── Data supplied

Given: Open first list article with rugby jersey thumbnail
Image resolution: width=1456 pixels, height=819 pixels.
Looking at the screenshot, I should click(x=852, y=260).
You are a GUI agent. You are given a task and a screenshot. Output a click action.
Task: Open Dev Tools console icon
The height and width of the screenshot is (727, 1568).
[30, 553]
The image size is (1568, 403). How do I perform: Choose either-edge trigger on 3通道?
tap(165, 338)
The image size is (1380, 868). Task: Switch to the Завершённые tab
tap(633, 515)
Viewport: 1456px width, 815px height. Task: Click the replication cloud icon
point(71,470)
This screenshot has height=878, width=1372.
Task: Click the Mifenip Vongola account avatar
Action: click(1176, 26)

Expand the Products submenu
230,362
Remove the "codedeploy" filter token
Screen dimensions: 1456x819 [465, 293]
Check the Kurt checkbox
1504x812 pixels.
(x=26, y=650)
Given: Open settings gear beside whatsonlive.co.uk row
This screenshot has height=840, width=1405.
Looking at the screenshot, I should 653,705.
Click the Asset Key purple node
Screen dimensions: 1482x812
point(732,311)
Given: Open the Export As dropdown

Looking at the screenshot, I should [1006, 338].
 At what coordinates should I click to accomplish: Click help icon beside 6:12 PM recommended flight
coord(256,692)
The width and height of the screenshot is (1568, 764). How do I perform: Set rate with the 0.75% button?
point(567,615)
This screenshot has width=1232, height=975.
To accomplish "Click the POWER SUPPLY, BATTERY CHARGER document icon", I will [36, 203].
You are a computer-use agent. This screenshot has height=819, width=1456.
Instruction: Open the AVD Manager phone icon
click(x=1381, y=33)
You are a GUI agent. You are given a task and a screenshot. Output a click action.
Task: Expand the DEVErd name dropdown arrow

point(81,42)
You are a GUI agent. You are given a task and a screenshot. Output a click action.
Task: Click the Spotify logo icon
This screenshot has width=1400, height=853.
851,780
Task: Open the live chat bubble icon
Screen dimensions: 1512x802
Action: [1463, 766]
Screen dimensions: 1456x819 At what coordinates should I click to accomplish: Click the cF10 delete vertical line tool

────

What this task involves:
Your answer should be the lines above from the one containing "At what coordinates should I click to accomplish: Click help" through the one containing "This screenshot has width=1232, height=975.", copied exactly and with both ends kept.

Solution to this exercise:
 At what coordinates should I click to accomplish: Click help icon beside 6:12 PM recommended flight
coord(256,692)
The width and height of the screenshot is (1568, 764). How do I perform: Set rate with the 0.75% button?
point(567,615)
This screenshot has width=1232, height=975.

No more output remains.